C’est ainsi que nous décidâmes ensemble de rester sur place pour être faits prisonniers. Je me rendis à une autre ambulance, où un de mes anciens vicaires était aumônier. Ils avaient eu la chance d’avoir pu évacuer tous leurs blessés et se préparaient à partir. Je lui annonçai que je serais certainement fait prisonnier dans la nuit et lui demandai de télégraphier à ma famille pour leur dire que j’étais en bonne santé et que les Allemands traitaient convenablement les aumôniers qu’ils capturaient. Puis, je revins à mon poste de secours. Le bruit des canons sur la ligne de front devenait terrifiant. Dire que les nôtres étaient là-bas en train de braver la furie allemande ! Cette pensée me glaçait. Leurs visages passèrent un à un devant mes yeux. Je les connaissais si bien, des gars solides, pleins d’espoir et de vie, des hommes sur qui le Canada pouvait miser, dont les vies étaient si précieuses pour leurs familles, et qui se retrouvaient maintenant sous la grêle monstrueuse des balles et des obus, dans l’atmosphère empoisonnée de la bataille. A cette seule pensée, tout aumônier peut devenir fou. Je me sentais si impuissant. J’aurais voulu en être et me battre. Plus d’une fois pendant la Grande Guerre j’ai désiré de tout mon coeur être un officier combattant, avec des scalps ennemis à mon crédit. Nos hommes n’étaient coupables d’aucune ambition guerrière. Que la folle et insatiable soif de pouvoir du Kaiser pût semer la désolation dans les coeurs et les foyers canadiens était intolérable. Je regardai en direction d’Ypres et vis, avec horreur, que la belle cité était en flammes. La fumée s’élevait dans un ciel éclairé de lune, et derrière les rougeoiements des feux je vis la tour de la Halle aux Draps, qui se dressait avec défi. Il n’y avait rien que l’on puisse faire alors, ni pendant les presque quatre années qui suivirent, sinon serrer les dents et affermir notre volonté.

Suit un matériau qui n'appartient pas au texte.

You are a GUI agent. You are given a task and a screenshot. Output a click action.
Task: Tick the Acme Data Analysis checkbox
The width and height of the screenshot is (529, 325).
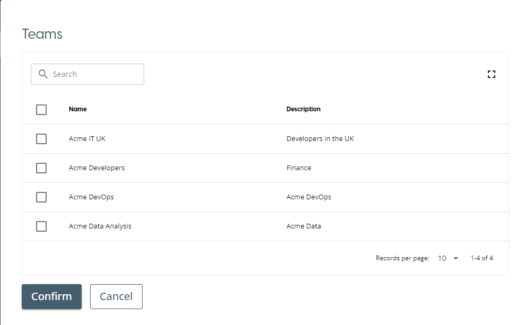coord(41,226)
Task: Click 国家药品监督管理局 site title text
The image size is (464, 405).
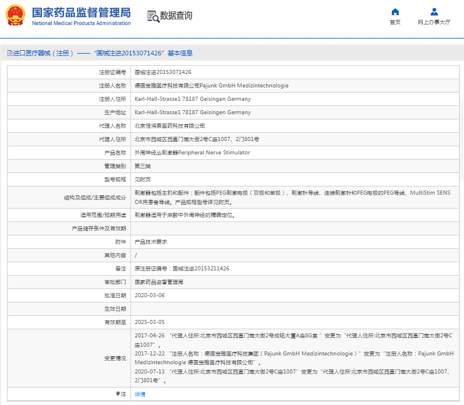Action: click(x=81, y=12)
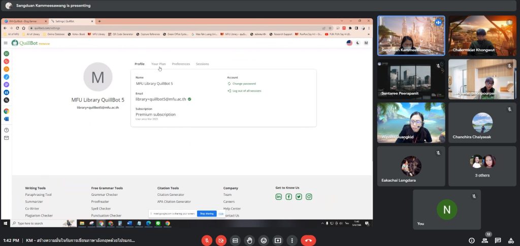
Task: Click the Change password link
Action: point(244,84)
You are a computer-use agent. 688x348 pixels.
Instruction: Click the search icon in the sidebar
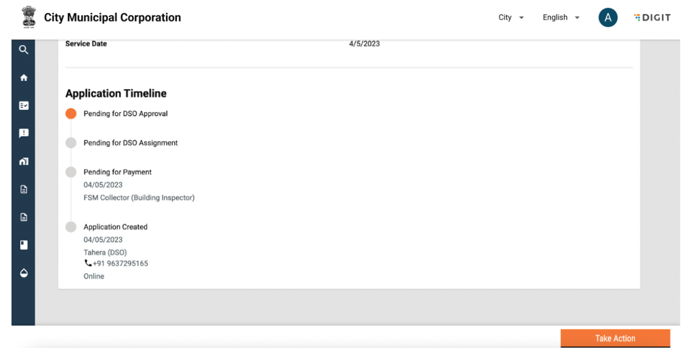(23, 50)
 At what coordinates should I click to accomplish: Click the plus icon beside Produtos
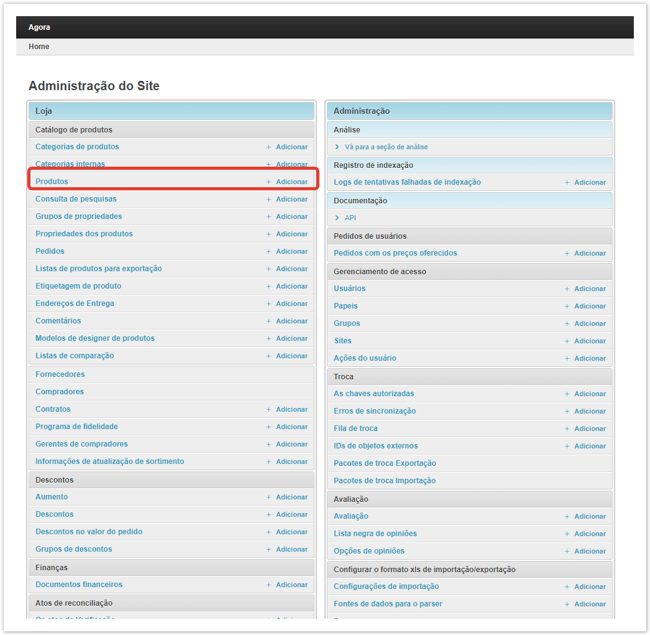(x=268, y=182)
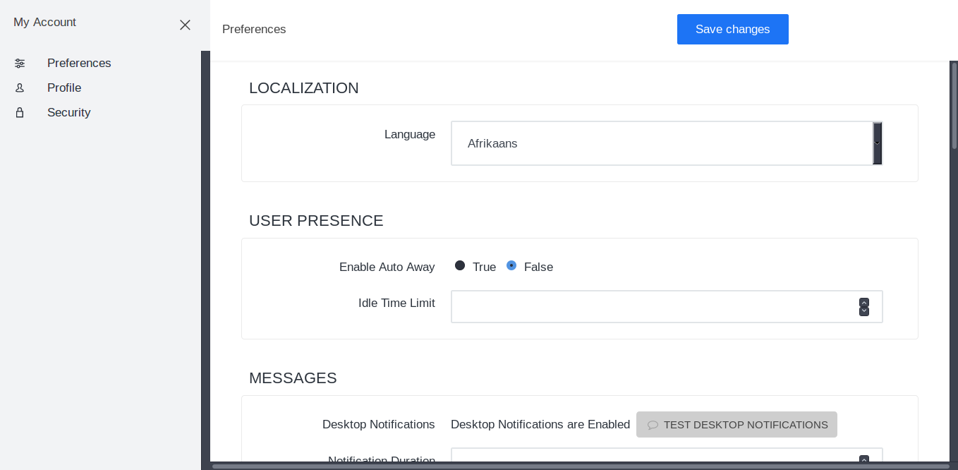Close the My Account panel
This screenshot has width=958, height=470.
(x=185, y=25)
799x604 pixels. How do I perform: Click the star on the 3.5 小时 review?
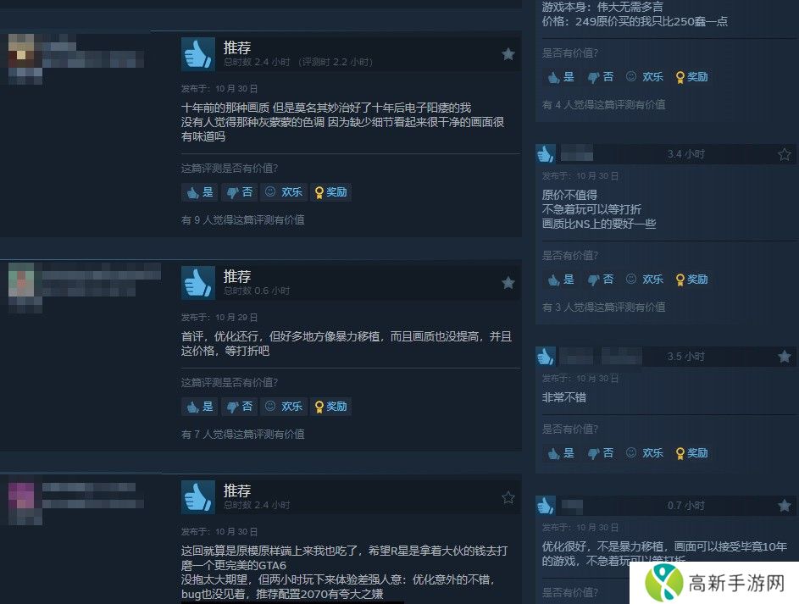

Le poste de secours avait reçu quelques grands blessés de plus, et il en arrivait encore. Le major et son équipe travaillaient avec héroïsme. Je lui dis que j’avais donné des instructions pour qu’on télégraphie à ma famille, afin de leur faire savoir que je serais fait prisonnier, puis, soudainement, je me souvins que j’avais dans ma poche un poème des plus virulents contre le Kaiser. Je l’avais rédigé dans l’atmosphère paisible de Beaupré, près de Québec, au tout début de la guerre. Quand je l’avais écrit, on m’avait dit que si j’étais fait prisonnier en Allemagne avec ce poème dans ma poche, je serais fusillé ou pendu. A cette époque, la ligne de front allemande paraissait si loin qu’on aurait pu me dire avec le même effet : « Si tu vas sur la lune, le géant qui y habite te mangera tout cru. » Mais les aléas de la guerre m’avaient tout à coup amené à prendre cette résolution : me laisser faire prisonnier, et d’après ce que je voyais et entendais cette perspective était loin d’être improbable. Je déclarai donc au major :
– Je viens de me rappeler que j’ai en poche une copie imprimée d’un poème écrit contre le Kaiser. Vous savez bien sûr que cela ne me fait rien d’être fusillé ou pendu par les Allemands, mais si je le suis, qui écrira alors les poèmes de la guerre ?
Le major se mit à rire et me conseilla de déchirer ces vers, car il n’est jamais prudent, ajouta-t-il, d’agiter un chiffon rouge devant un taureau en furie. Je le fis à contrecoeur, mais cette précaution s’avéra inutile, car les Allemands ne réussirent jamais à percer.